The traditional media will also have to do their part, of course. They will have to understand that they must not let their brand, a beacon of orientation, professionality and substance in an over-informed society, be ruined. They will have to find their way to the young generation that is excellent at getting all their information in three clicks. They must be able to offer them information advantages, stand out thanks to other, distinctive levels of services, to help improve media literacy. And, first and foremost, to further improve their own contents.
It’s the traditional media that need protection. Not because they are a preferred scapegoat of politicians and sometimes also consumers, but because the traditional media must be able to protect what they are meant to do. They should provide a comprehensive view of society, giving it feedback that ensures the ability to solve problems, strengthen civic pride, reveal the potential of positive changes, and promote understanding. In short, secure the key social and democratic benefits, including the protection of the values of a democratic society and its principle of ethics and morality. If this is not the case, we are very likely to lose them.

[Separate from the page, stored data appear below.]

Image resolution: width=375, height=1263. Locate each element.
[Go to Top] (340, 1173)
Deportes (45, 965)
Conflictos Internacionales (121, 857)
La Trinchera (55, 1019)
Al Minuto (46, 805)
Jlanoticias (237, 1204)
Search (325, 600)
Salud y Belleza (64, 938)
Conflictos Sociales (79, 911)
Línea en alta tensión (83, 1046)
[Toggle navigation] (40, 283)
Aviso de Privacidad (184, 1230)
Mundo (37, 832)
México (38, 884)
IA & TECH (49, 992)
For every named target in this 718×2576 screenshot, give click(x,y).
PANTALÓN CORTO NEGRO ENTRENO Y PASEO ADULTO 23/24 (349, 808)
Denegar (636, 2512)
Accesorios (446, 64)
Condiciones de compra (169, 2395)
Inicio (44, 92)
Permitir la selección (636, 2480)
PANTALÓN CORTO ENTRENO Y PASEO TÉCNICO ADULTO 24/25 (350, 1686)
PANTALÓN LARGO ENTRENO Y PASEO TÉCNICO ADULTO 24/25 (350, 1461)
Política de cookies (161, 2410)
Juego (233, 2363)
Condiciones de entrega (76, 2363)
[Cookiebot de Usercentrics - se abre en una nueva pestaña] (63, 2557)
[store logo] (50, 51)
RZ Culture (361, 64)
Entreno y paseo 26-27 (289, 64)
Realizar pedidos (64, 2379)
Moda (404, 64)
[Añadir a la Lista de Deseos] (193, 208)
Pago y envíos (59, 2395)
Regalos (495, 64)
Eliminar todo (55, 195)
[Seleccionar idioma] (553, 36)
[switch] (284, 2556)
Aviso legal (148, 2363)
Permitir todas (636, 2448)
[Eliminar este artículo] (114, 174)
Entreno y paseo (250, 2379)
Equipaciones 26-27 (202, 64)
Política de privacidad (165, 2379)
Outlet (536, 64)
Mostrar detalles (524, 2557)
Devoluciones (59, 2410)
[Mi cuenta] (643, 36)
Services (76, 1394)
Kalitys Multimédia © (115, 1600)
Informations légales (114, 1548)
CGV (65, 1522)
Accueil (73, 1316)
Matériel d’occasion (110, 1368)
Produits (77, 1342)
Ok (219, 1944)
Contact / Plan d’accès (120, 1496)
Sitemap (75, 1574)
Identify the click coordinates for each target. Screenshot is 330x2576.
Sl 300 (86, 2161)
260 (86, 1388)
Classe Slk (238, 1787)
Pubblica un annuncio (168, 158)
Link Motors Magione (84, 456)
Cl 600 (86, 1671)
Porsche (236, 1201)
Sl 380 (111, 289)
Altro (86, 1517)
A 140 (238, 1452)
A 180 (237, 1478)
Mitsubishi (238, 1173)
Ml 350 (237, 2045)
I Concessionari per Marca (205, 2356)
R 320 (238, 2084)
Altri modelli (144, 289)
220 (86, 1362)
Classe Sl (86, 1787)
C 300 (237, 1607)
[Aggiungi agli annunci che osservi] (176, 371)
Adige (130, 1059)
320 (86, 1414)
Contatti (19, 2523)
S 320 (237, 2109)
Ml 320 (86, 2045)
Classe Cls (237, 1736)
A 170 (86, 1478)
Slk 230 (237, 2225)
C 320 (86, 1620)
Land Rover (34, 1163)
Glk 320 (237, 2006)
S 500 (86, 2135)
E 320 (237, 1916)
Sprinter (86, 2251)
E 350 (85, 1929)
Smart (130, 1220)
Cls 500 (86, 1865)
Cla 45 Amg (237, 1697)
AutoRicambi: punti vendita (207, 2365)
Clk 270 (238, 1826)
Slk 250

It is no coincidence that the Royal Swedish Academy has recently published a report on social media, as a basis for the upcoming Nobel Prize Summit to be held in late April. The Academy is concerned about the impact of the spread of disinformation on social networks. “Social media reports have created a toxic environment where it’s now very difficult to distinguish facts from fiction”, said Owen Gaggney, the co-author of the report. “One of the biggest challenges now facing humanity is our inability to tell facts from fiction. This is undermining democracies, which in turn is limiting our ability to make long-term decisions needed to save the planet.”